(Stored data entries)
■ ■ ■ ■

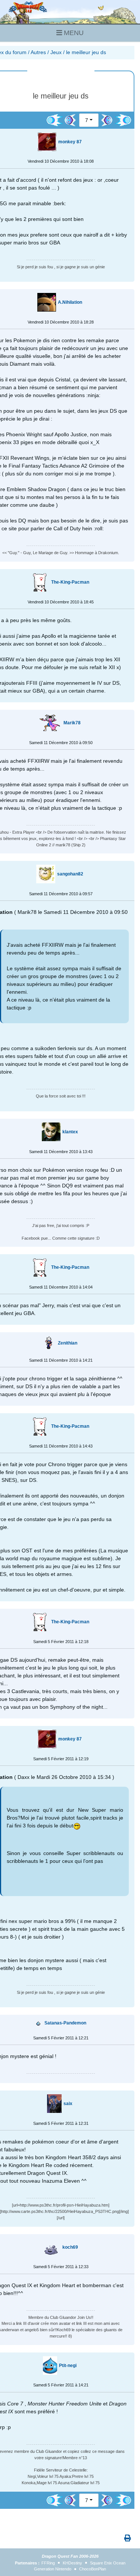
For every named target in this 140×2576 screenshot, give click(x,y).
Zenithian (67, 1343)
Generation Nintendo (52, 2569)
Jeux (56, 52)
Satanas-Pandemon (65, 2023)
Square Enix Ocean (107, 2563)
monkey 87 (70, 141)
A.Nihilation (70, 302)
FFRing (48, 2563)
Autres (38, 52)
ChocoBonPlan (92, 2569)
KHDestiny (72, 2563)
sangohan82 (70, 874)
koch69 (70, 2247)
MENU (73, 33)
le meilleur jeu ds (86, 52)
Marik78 (72, 722)
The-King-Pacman (70, 582)
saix (67, 2103)
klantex (70, 1131)
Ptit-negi (68, 2365)
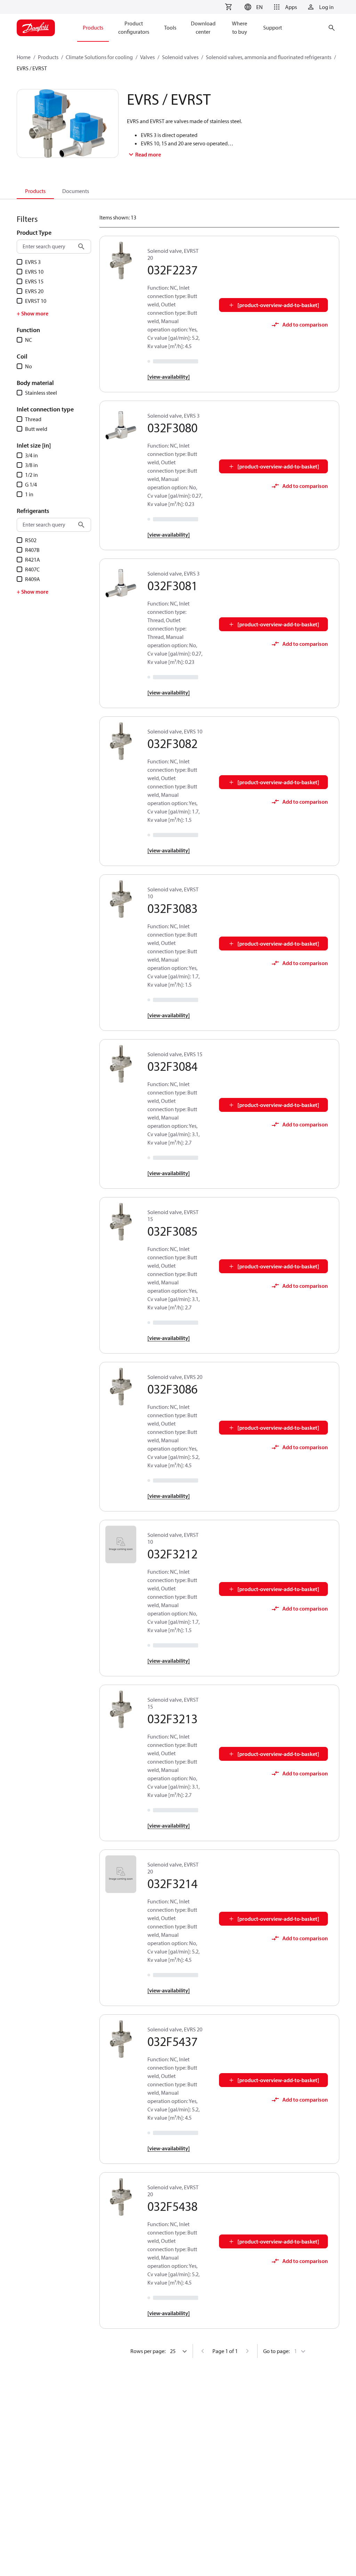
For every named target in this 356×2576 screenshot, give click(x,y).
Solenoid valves (180, 57)
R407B (32, 549)
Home (24, 57)
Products (48, 57)
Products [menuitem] (93, 27)
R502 (31, 540)
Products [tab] (35, 190)
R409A (32, 579)
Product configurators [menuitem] (133, 27)
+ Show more (32, 313)
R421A (32, 559)
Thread (33, 419)
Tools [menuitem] (170, 27)
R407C (32, 569)
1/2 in (31, 474)
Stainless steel (41, 392)
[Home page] (36, 27)
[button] (252, 7)
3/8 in (31, 465)
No (28, 366)
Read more (148, 154)
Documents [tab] (75, 190)
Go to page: (276, 2351)
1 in (29, 494)
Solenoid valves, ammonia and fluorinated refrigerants (268, 57)
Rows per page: (147, 2351)
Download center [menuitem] (203, 27)
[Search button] (81, 246)
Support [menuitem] (272, 27)
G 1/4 (31, 484)
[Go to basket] (228, 7)
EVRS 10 (34, 271)
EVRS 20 (34, 291)
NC (28, 339)
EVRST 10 (35, 300)
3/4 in (31, 455)
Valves (147, 57)
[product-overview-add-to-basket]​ (278, 305)
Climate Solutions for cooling (99, 57)
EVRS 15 (34, 281)
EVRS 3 (33, 261)
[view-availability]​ (168, 376)
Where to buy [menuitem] (239, 27)
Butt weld (36, 428)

■ ■ ■ ■

## TASK BRIEF
Although pictures appear among the records above, none are to be output; print exactly the lines from the line containing "ChocoBonPlan (92, 2569)" through the line containing "Rows per page: (147, 2351)".

## SOLVED EXERCISE
ChocoBonPlan (92, 2569)
KHDestiny (72, 2563)
sangohan82 (70, 874)
koch69 (70, 2247)
MENU (73, 33)
le meilleur jeu ds (86, 52)
Marik78 (72, 722)
The-King-Pacman (70, 582)
saix (67, 2103)
klantex (70, 1131)
Ptit-negi (68, 2365)
For every named target in this 356×2576 screenshot, give click(x,y).
Solenoid valves (180, 57)
R407B (32, 549)
Home (24, 57)
Products (48, 57)
Products [menuitem] (93, 27)
R502 (31, 540)
Products [tab] (35, 190)
R409A (32, 579)
Product configurators [menuitem] (133, 27)
+ Show more (32, 313)
R421A (32, 559)
Thread (33, 419)
Tools [menuitem] (170, 27)
R407C (32, 569)
1/2 in (31, 474)
Stainless steel (41, 392)
[Home page] (36, 27)
[button] (252, 7)
3/8 in (31, 465)
No (28, 366)
Read more (148, 154)
Documents [tab] (75, 190)
Go to page: (276, 2351)
1 in (29, 494)
Solenoid valves, ammonia and fluorinated refrigerants (268, 57)
Rows per page: (147, 2351)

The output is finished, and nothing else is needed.